Suppose now that we ask P to calculate the probability of future data d; call this probability P(d). Since model M has much of P’s distribution’s probability mass, P(d) is approximately equal to the probability of M if M computes d (call this M→d), and zero otherwise. Furthermore, since M contains a model of the Predictor being asked about d, M→d depends on the way P’s “answer” affects M’s execution. This means that P(d) depends on P(d)’s predicted impact on the world; in other words, P takes into account the effects of its predictions on the world, and “selects” predictions that make themselves accurate—P has an implicit goal that the world ought to match its predictions. This goal does not necessarily align with human goals, and should be treated very carefully.

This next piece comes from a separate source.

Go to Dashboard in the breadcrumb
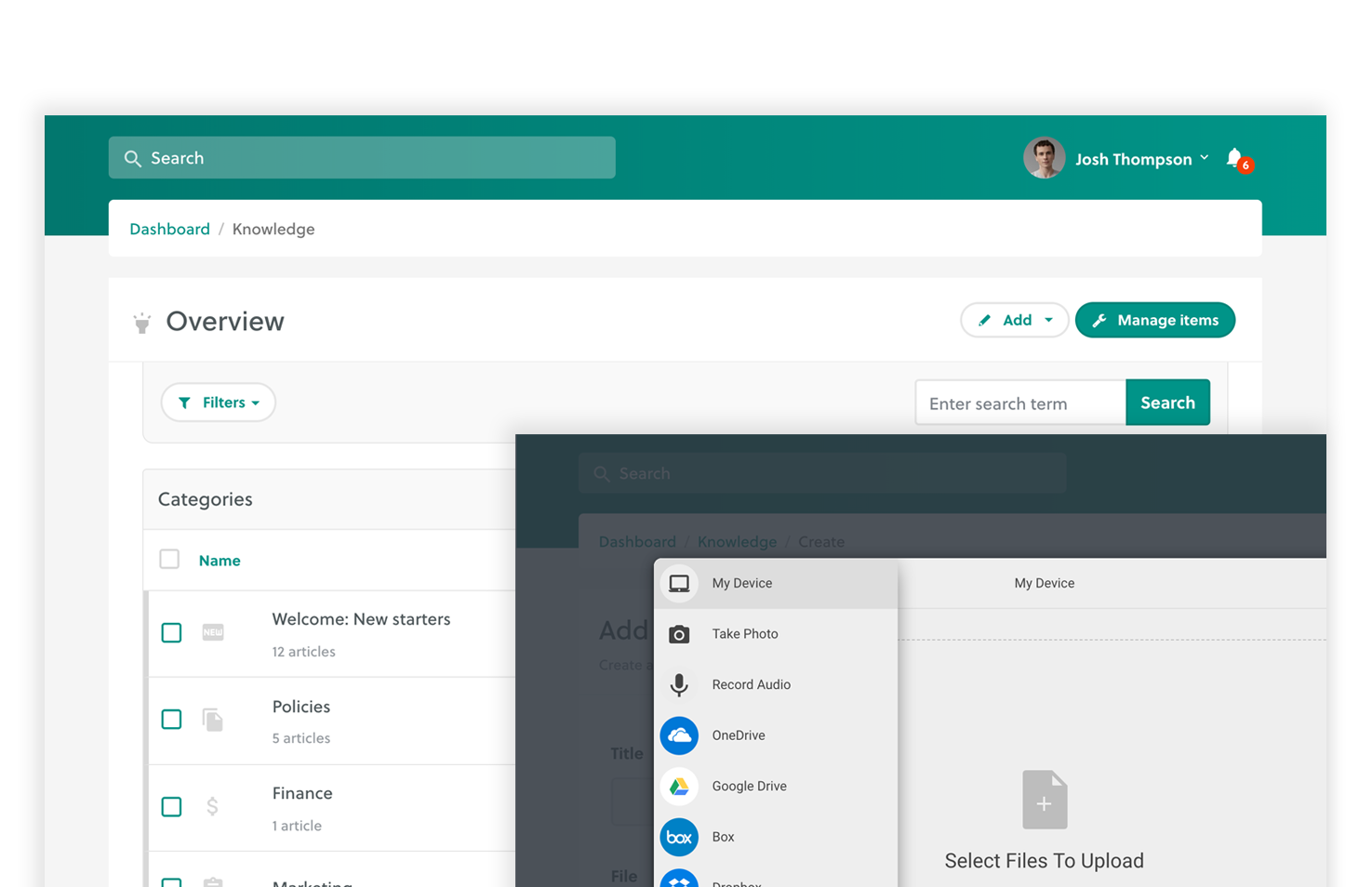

Probabilistic predictions of future data are a very small output channel, but once again, the ability of a superintelligence to use a small channel effectively should not be underestimated. Additionally, the difficulty of using such a Predictor well (specifying future data strings of interest and interpreting the results) speaks against our ability to keep the Predictor from influencing us through its predictions.

It is not clear that there is any general way to design a Predictor that will not exhibit goal-seeking behavior, short of dramatically limiting the power of the Predictor.